*What this task involves*: Copy every line of the records below, moving each coordinate in the answers by adding 42 to it, and leave the pictures out of your answer.

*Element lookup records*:

§

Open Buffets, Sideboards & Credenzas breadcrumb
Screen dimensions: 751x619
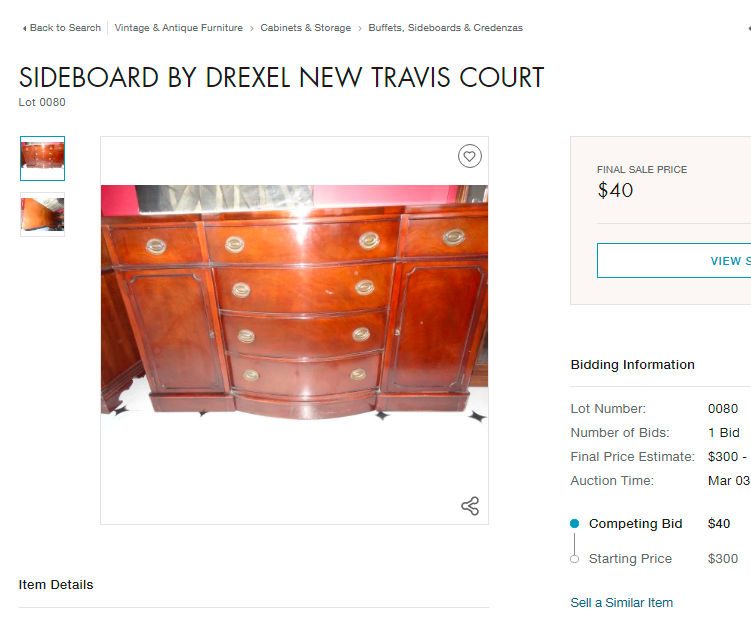445,28
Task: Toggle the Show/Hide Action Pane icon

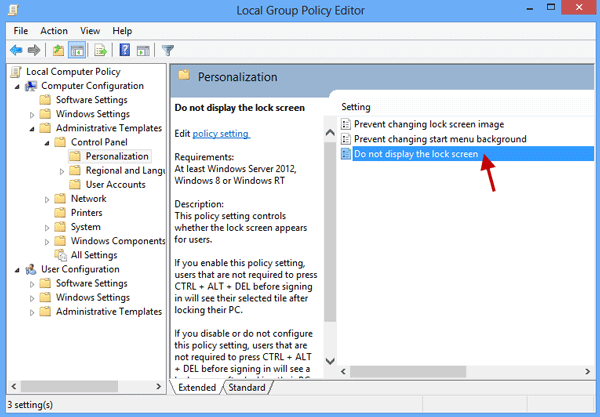Action: point(143,50)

§

*Response below*:
Open Buffets, Sideboards & Credenzas breadcrumb
Screen dimensions: 751x619
487,70
Task: Toggle the Show/Hide Action Pane icon

Action: point(185,92)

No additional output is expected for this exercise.